How to 'Follow' a File in Linux? Grep? Pipe? WGET Etc

Question

The requirement is essentially to monitor changes on /HelloWorld.txt, so that any new lines that are added can be 'picked up' and piped to something like a WGET, for that single new line.

I'm still in the early researching stages for how to chain these commands together (and ultimately turn into a Linux Daemon/Service/Systemctl 'service')

From what I know already and what I've been reading to fill in the gaps, it kind of feels like this should be a relatively simply one line command in a bash/shell script which does something like 'tail /HelloWorld.txt | wget example.com/HelloWorld'

I've yet to test any of this yet, so thought I'd post the question while I'm working away testing things in case I'm going in the wrong direction.

UPDATE

So looks like I am getting close to achieving a basic working example, but I'm seeing a lot of odd behaviour. Firstly, when running the command at the command line, I'm seeing the wrong data coming through.

Secondly, when I turn this into a Linux Service, I not only see the wrong data coming through, but also multiple times and lots of spawned processes loitering that needed cleaning up.

The command I'm running at the command line is;

tail -f -n 1 /myLog.txt | grep 'info_im_looking_for' --line-buffered | while read line; do xargs -d $'\n' -n 1 wget -q --delete-after --post-data "line=${line}" "https://www.example.com/HelloWorld"; done;

Seems I'm 95% of the way there, just struggling to get over the line. Feels as though if I can get this to work properly at the command line, I can figure out why the Linux Service isn't quite working properly.

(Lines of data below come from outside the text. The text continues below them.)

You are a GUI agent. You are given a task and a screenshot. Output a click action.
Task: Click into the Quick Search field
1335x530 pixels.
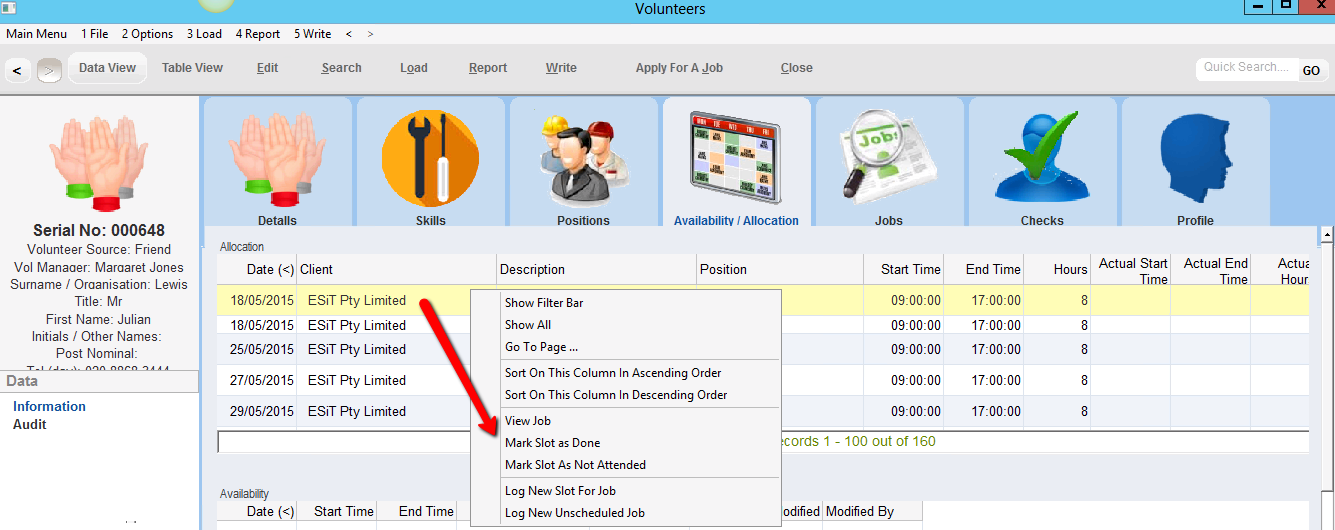tap(1245, 68)
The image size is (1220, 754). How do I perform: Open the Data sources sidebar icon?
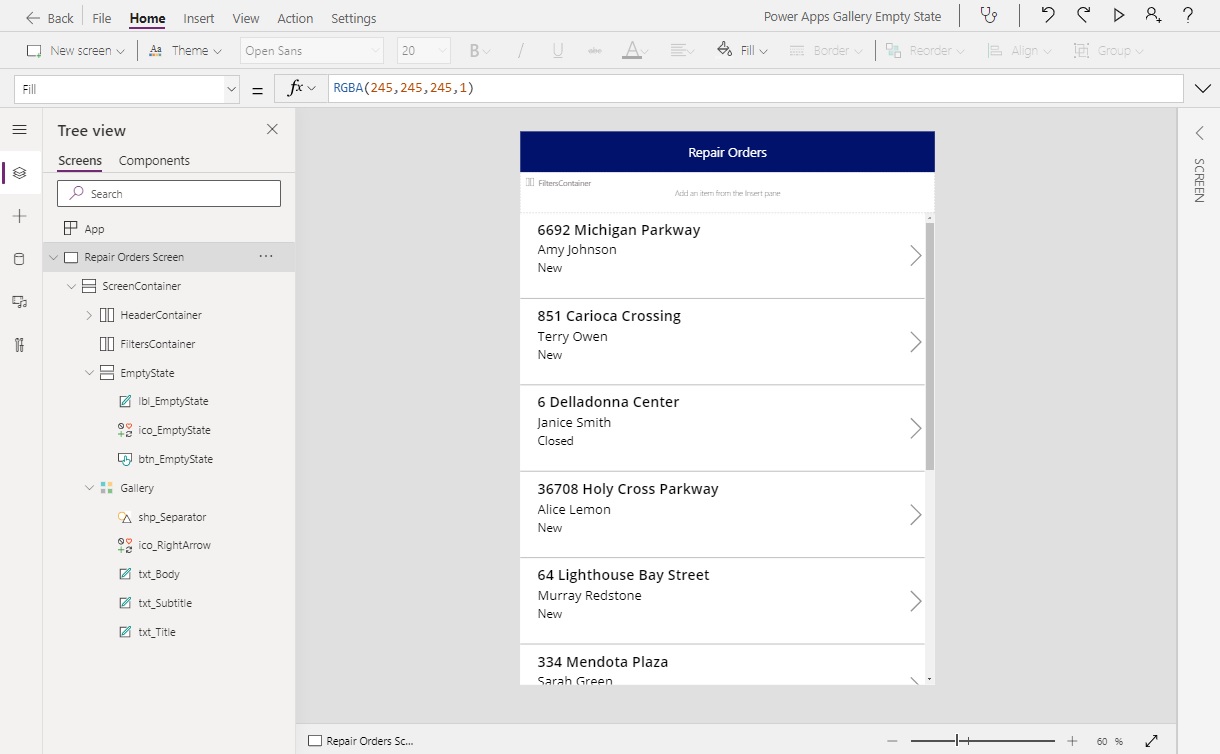tap(19, 259)
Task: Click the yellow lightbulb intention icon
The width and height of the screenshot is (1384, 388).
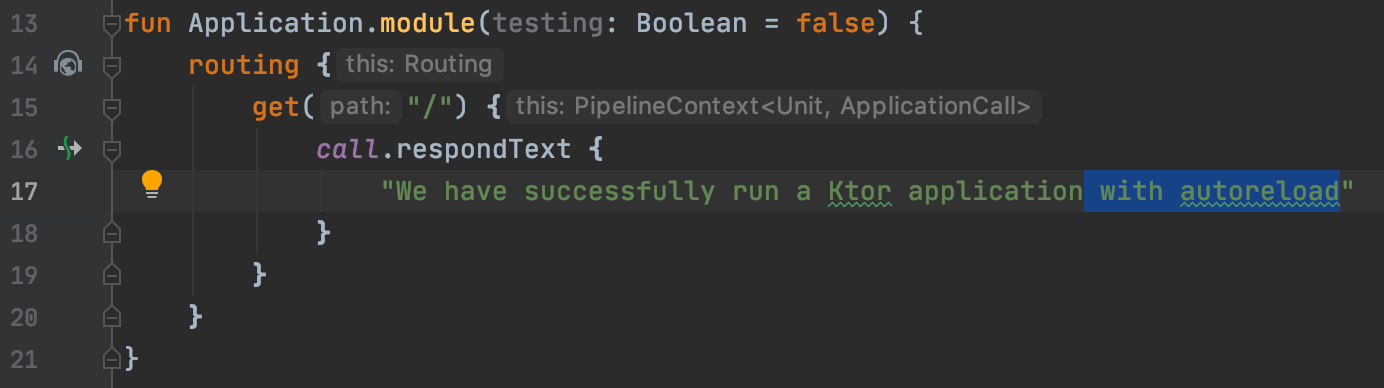Action: (151, 184)
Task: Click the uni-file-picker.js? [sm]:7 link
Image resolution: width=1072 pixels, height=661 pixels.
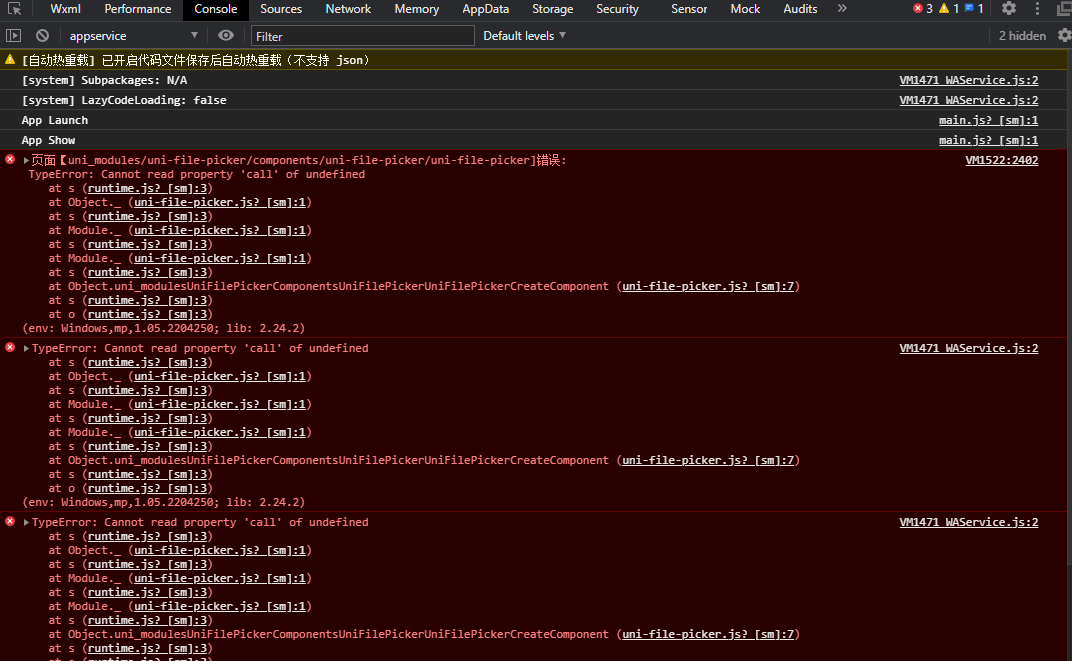Action: point(709,286)
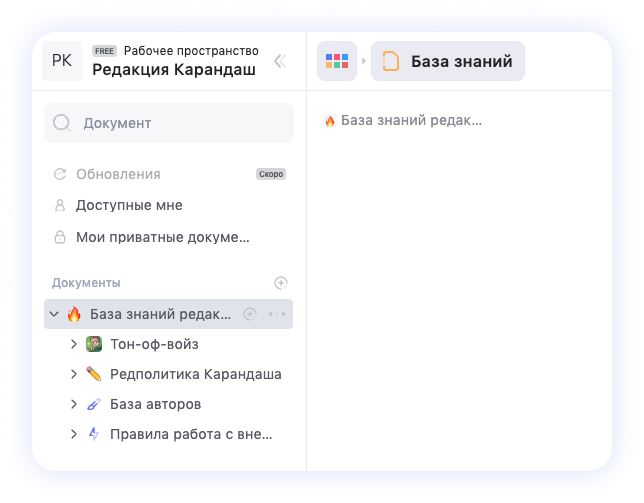Click the fire icon in sidebar tree
The image size is (644, 503).
74,314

What is odd is that when I just run the first bit of the command, this works fine and outputs to the console the info I would expect to see, it's the bits afterwards that don't seem to be quite working correctly;

tail -f -n 1 /myLog.txt | grep 'info_im_looking_for'

Note, my current thought process is that the parameter passing (which includes "s) is likely needing to be encoded, just in the process of taking a look at options for this.

Feels like this is probably going to be easier to achieve via a .sh or .py script rather than one magic single line piped command to get this working.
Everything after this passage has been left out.